→ **Data excerpts**
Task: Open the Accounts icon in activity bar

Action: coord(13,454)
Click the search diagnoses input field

==

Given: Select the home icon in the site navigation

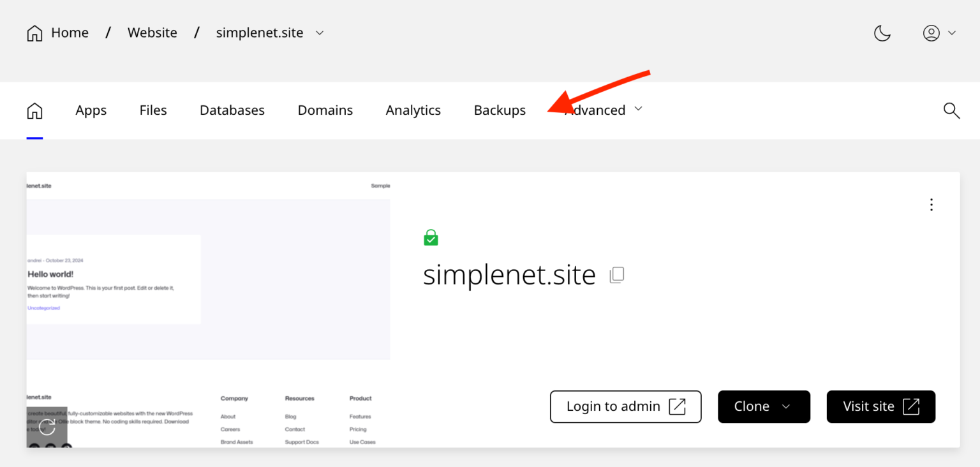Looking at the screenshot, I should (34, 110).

→ **Problem statement**
Set down exactly the lines of the data above, beginning with the line that has "Task: Open the Accounts icon in activity bar" and ending with the line that has "Click the search diagnoses input field", and no others.

→ **Solution**
Task: Open the Accounts icon in activity bar

Action: coord(13,454)
Click the search diagnoses input field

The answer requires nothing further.